[begin Extract to read]
44. Well, If You Have the Down Time…

In the 1890s, Lenin travelled western Europe to meet with Marxists and socialists outside of Russia. While there, he collected several publications that were illegal to own in Russia and then distributed them to the Russian people in an early display of serious activism. This action led to his getting arrested, but he was given no legal representation and detained for a year before he was even sentenced. Lenin took this year to write and work on his political theories, giving the system a metaphorical finger in its eye.

43. We Put the AA in Anti-Authoritarian!

If anyone inspired Lenin, it wasn’t his parents, but his older siblings. Lenin’s sister, Anna, and his brother, Alexander, both became embroiled in revolutionary ideas. Alexander was especially determined to end the rule of the tyrannical Tsars and belonged to a group known as the Terrorist Faction of the People’s Will, which is admittedly a name that any death metal band would be proud to have.
[end Extract to read]
[begin Given information]
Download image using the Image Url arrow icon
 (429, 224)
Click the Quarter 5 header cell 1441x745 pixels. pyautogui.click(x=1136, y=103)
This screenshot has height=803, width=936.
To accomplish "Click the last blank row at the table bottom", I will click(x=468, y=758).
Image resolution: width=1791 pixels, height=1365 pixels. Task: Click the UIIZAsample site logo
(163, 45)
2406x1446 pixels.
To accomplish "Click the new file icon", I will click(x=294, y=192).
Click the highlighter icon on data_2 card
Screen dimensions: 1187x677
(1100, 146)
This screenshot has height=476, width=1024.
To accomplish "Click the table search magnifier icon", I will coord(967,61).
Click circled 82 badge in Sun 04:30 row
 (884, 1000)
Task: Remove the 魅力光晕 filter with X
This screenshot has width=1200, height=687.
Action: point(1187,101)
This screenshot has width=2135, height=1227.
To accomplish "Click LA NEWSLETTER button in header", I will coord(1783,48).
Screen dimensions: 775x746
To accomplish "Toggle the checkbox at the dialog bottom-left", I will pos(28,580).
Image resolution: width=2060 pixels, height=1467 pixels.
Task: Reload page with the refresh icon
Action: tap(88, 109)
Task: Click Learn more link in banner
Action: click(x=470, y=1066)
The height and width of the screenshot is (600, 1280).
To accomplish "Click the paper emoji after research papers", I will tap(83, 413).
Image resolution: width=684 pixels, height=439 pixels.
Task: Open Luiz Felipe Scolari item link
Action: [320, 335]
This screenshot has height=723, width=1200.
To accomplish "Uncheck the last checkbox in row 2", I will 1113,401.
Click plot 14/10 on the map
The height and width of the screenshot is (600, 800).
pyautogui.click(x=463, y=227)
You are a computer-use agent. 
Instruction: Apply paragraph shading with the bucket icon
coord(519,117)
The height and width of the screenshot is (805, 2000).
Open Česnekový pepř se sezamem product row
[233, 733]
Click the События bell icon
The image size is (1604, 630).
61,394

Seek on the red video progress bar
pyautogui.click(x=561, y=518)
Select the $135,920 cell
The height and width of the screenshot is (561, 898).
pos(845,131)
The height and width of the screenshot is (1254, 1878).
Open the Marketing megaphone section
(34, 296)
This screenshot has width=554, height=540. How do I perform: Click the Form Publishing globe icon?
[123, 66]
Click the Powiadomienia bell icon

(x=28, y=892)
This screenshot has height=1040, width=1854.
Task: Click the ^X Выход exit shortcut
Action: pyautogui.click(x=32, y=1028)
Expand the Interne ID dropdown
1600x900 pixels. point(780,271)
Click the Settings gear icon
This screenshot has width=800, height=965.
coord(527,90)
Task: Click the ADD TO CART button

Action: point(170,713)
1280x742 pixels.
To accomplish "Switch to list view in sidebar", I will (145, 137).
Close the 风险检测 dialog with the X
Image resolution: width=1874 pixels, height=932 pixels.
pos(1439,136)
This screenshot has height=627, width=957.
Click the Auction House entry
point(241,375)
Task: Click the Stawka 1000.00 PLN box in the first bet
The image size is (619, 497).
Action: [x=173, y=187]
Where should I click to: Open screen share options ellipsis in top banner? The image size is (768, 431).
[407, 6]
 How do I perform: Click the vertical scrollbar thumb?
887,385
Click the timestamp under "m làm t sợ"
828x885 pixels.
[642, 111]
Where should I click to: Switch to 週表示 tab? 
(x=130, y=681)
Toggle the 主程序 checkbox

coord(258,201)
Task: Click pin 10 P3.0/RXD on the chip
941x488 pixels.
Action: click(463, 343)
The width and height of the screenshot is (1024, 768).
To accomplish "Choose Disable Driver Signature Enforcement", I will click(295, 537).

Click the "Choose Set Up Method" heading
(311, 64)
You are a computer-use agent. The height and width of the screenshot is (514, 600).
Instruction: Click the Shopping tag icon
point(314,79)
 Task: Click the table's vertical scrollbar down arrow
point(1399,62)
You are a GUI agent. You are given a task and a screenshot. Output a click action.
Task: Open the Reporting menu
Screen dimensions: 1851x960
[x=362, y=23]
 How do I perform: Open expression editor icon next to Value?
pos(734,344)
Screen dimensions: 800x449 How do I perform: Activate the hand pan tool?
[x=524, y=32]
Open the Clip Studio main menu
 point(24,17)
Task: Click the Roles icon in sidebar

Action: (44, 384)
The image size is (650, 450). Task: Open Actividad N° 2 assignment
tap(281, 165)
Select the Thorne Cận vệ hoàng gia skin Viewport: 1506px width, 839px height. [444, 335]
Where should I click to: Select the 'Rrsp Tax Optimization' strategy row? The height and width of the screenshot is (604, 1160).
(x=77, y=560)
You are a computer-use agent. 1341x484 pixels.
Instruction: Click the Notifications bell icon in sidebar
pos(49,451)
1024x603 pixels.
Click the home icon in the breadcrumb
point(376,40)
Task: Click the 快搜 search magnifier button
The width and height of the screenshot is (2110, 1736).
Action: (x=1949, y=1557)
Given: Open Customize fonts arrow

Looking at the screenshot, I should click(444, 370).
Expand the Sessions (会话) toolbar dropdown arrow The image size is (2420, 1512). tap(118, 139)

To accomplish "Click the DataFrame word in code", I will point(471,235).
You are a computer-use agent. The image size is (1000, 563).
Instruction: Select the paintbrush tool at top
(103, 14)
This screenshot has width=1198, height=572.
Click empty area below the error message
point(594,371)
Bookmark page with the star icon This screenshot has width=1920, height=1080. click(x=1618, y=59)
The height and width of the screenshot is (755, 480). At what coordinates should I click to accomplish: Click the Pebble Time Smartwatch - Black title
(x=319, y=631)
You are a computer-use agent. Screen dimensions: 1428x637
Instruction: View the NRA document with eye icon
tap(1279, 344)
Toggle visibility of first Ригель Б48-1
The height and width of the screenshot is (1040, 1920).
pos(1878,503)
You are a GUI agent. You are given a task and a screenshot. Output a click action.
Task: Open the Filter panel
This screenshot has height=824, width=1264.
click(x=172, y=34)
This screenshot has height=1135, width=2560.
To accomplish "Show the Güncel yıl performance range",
[end Given information]
Written task: Using the Lenin text above, decide whether each statement agrees with it, answering yes or no and quoting the deciding words. 1. Lenin was held for a year before he was sentenced. 2. Lenin drew his inspiration mainly from his parents. 3. Alexander was a member of the Terrorist Faction of the People's Will.

The response:
1. Yes: "detained for a year before he was even sentenced"
2. No: "it wasn’t his parents, but his older siblings"
3. Yes: "belonged to a group known as the Terrorist Faction of the People’s Will"